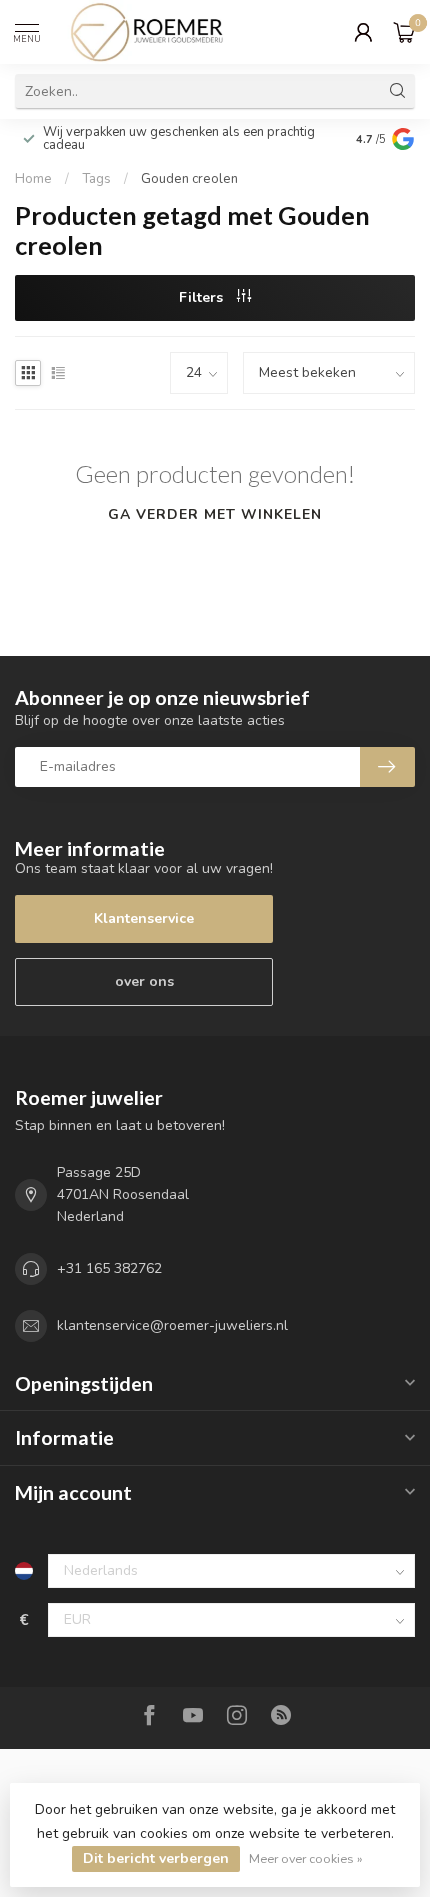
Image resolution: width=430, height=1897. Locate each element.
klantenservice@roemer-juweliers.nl (172, 1325)
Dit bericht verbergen (156, 1858)
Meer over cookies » (306, 1858)
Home (33, 179)
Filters (203, 297)
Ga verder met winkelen (215, 514)
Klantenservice (144, 918)
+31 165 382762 (109, 1268)
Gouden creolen (189, 179)
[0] (404, 32)
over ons (144, 981)
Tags (96, 179)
============
**PROBLEM DESCRIPTION**.
Give back the full listing above word for word, and let no picture through.

**EXPECTED ANSWER**.
Image resolution: width=430, height=1897. Locate each element.
klantenservice@roemer-juweliers.nl (172, 1325)
Dit bericht verbergen (156, 1858)
Meer over cookies » (306, 1858)
Home (33, 179)
Filters (203, 297)
Ga verder met winkelen (215, 514)
Klantenservice (144, 918)
+31 165 382762 (109, 1268)
Gouden creolen (189, 179)
[0] (404, 32)
over ons (144, 981)
Tags (96, 179)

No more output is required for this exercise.